Safety of full-dose intravenous recombinant tissue plasminogen activator followed by multimodal endovascular therapy for acute ischemic stroke
- PMID: 22705875
- DOI: 10.1136/neurintsurg-2012-010376
Safety of full-dose intravenous recombinant tissue plasminogen activator followed by multimodal endovascular therapy for acute ischemic stroke
Abstract
Background and purpose: The optimal management of stroke patients who fail treatment with intravenous recombinant tissue plasminogen activator (rt-PA) remains unknown. A study was undertaken to establish whether treatment with a standard intravenous t-PA dose (0.9 mg/kg) followed by multimodal endovascular therapy would have a similar safety profile to reduced dose (0.6 mg/kg) bridging therapy.
Methods: A retrospective analysis was performed of a prospectively collected database. All patients treated with full-dose t-PA and endovascular therapy were included. The primary safety endpoints included ECASS-III symptomatic intracranial hemorrhage (sICH) and ECASS parenchymal hematomas (PH). Secondary safety endpoints included severe systemic bleeding and 90-day mortality. Clinical efficacy endpoints included rates of recanalization (TICI 2-3), ambulation at hospital discharge and 90-day independent outcomes (mRS 0-2).

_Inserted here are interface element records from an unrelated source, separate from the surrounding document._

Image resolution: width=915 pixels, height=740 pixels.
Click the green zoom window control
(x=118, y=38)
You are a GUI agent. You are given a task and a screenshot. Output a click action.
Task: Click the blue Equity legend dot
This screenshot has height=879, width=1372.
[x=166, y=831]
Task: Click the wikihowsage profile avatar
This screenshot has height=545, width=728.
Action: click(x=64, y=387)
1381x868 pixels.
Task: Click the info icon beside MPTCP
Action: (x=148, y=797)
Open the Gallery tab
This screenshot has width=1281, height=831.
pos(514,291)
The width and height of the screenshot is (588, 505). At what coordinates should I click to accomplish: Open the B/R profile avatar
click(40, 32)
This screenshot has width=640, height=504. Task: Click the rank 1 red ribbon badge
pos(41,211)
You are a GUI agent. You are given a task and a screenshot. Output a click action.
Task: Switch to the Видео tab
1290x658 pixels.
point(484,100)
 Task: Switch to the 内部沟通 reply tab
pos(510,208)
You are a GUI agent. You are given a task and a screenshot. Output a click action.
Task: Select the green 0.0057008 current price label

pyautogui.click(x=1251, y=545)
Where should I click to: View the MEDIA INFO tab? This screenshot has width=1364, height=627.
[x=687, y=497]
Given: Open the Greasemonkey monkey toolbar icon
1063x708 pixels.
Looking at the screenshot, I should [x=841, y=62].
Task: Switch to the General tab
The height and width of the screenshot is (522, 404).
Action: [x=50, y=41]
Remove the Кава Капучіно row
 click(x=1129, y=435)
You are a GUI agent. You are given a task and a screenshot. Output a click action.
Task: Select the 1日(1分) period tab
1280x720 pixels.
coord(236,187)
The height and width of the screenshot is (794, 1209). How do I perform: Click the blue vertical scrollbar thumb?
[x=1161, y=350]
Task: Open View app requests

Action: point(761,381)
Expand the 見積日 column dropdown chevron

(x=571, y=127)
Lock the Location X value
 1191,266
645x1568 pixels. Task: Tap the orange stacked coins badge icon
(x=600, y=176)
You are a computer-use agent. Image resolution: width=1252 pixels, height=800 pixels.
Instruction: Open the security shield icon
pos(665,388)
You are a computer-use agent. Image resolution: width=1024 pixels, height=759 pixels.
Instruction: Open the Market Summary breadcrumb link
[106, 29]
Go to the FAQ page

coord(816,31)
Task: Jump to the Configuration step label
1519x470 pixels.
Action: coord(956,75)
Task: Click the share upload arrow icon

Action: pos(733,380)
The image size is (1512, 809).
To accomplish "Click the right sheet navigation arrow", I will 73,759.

Results: 106 consecutive patients (mean age 69 ± 17 years; mean baseline NIH Stroke Scale 17.8 ± 4.8; 55% women; occlusion sites: MCA-M1 60.4%; MCA-M2 6.6%; ICA-T 19.8%; tandem cervical ICA+MCA-M1 7.5%; basilar artery 5.7%) were identified over a 10-year period. The sICH rate was 8.5% and the PH-1, PH-2 and subarachnoid hemorrhage rates were 2.8%, 8.5% and 2.8%, respectively. There were two (1.9%) severe groin hematomas. The recanalization rate was 66%. At hospital discharge, 41.4% of the patients were ambulatory. The rate of independent functional outcomes at 90 days was 24%; however, this sample is biased since nearly all deaths were captured but detailed 90-day functional outcomes were missing in 27 patients. The 90-day death rate was 32.4%.
Conclusion: Combined treatment with full-dose intravenous rt-PA followed by multimodal endovascular therapy seems to be associated with similar rates of sICH to that of bridging therapy with reduced rt-PA dosage.
Keywords: Stroke; aneurysm; angiography; angioplasty; arteriovenous malformation; artery; atherosclerosis; balloon; brain; catheter; coil; complication; drug; embolic; intravenous thrombolysis; malformation; rt-PA; stenosis; stent; stroke; subarachnoid; technique; technology; thrombectomy; thrombolysis; tumor.